◆ PASSAGE SHOWN
In a handgun that does not have a hammer, the striker is a linear driven, spring loaded cylindrical part which strikes the primer of a chambered cartridge. The striker replaces both the hammer and firing pin found in hammer driven pistols.


19 Other Firearms Definitions You Need To Know


Length Of Pull

The distance from the front trigger of a shotgun to the centre of the butt.

Speedloader

A device used to reduce the time and/or effort needed to reload a firearm's magazine.

Muzzle Control

Being aware of and responsible of which direction your firearm is pointed at all times, and always keeping it pointed in a safe direction.

COF

Abbreviation for Course of Fire.

Bipod

Sometimes spelled Bi-Pod. A support device that is similar to a tripod or monopod, but with two legs. On firearms, bipods are commonly used on rifles to provide a forward rest and reduce motion. The bipod permits the operator to rest the weapon on the ground, a low wall, or other object, reducing operator fatigue and permitting increased accuracy.

Base Wad

The paper filler at the rear of the powder charge of the shotgun shell.

Submachine Gun

A machine gun that fires pistol caliber rounds such as .45 acp or 9mm Luger (Parabellum)

◆ DATA
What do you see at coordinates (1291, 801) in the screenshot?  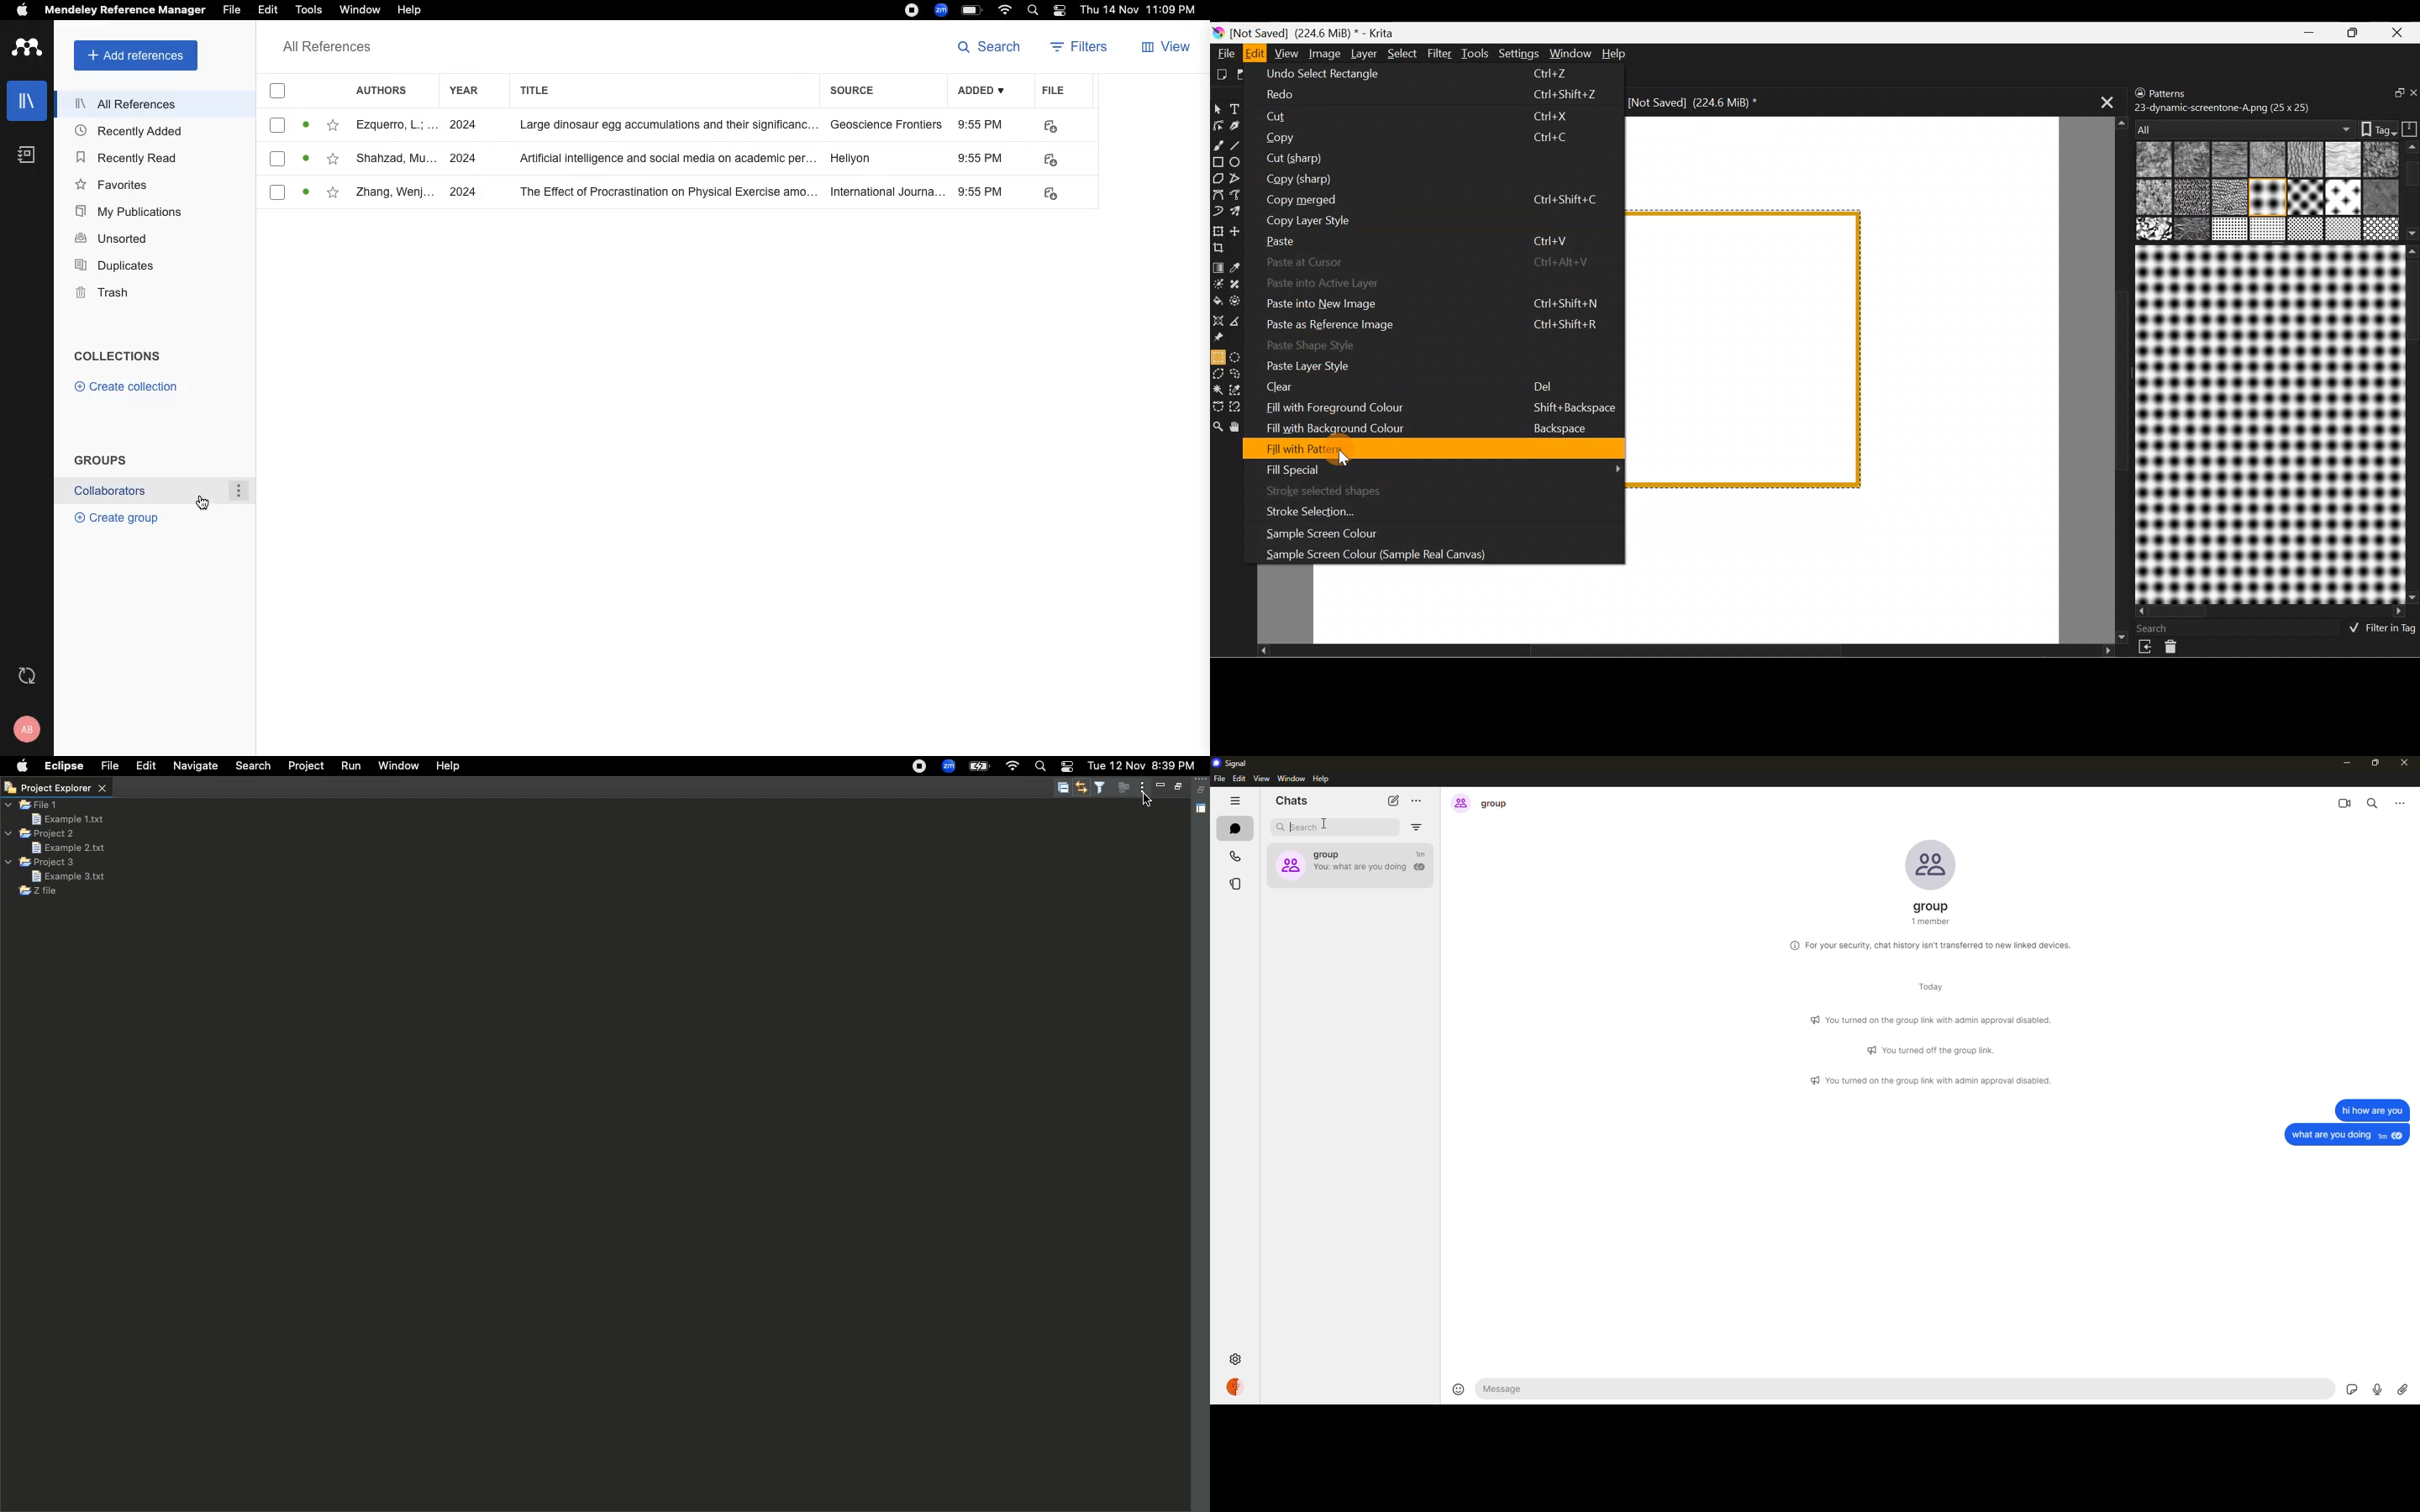 I see `chats` at bounding box center [1291, 801].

◆ TO BE DONE
1. Can you repeat the firearms glossary word for word, the stretch from "Sometimes spelled Bi-Pod." through "permitting increased accuracy."?
2. Does the firearms glossary support each statement below? Answer yes or no for each, and quote the deciding words.
(a) A striker takes the place of both the hammer and the firing pin.
(b) Bipods are commonly used on shotguns.
(c) A base wad is a plastic filler in front of the powder charge.
3. Could you take the firearms glossary further, starting right after its entry for Submachine Gun?

◆ PER-TASK OUTPUTS
1.
Sometimes spelled Bi-Pod. A support device that is similar to a tripod or monopod, but with two legs. On firearms, bipods are commonly used on rifles to provide a forward rest and reduce motion. The bipod permits the operator to rest the weapon on the ground, a low wall, or other object, reducing operator fatigue and permitting increased accuracy.

2.
(a) Yes: "The striker replaces both the hammer and firing pin found in hammer driven pistols."
(b) No: "bipods are commonly used on rifles to provide a forward rest and reduce motion."
(c) No: "The paper filler at the rear of the powder charge of the shotgun shell."

3.
Glock

The Glock pistol, sometimes referred to by the manufacturer as a Glock "Safe Action" Pistol, is a series of polymer-framed, short recoil operated, locked breech semi-automatic pistols designed and produced by Glock Ges.m.b.H., located in Deutsch-Wagram, Austria.

Brady Law

Brady Handgun Violence Prevention Act of 1993. The Brady Handgun Violence Prevention Act of 1993 mandates background checks of gun buyers in order to prevent sales to people prohibited under the Gun Control Act of 1968 legislation. Requires checks to be performed through the FBI's National Instant Criminal Background Check System (NICS). Records of who has been checked are not preserved because federal law prohibits the creation of a national registry of gun ownership. Sales by unlicensed private sellers who are not engaged in gun dealing as a business are not subject to the checks under federal law, though they are required by some states.

Cocked

A state of readiness of a firearm. The hammer (or similar mechanism if there is no hammer) only needs to be released by the trigger to cause the gun to fire.

High Kneeling

A shooting position in which one or both knees are touching the ground, but the shooter is otherwise erect.

Recoil Spring

The recoil spring is the powerful spring that cushions the slide in its rearward travel and then sends the slide forward again with enough force to drive the fresh round firmly into the chamber. The strength of the recoil spring is calibrated to run the slide without any outside assistance.

Stovepipe

Failure of a spent case to completely eject from a semi-automatic firearm. The case usually stands on end while lodged in the ejection port.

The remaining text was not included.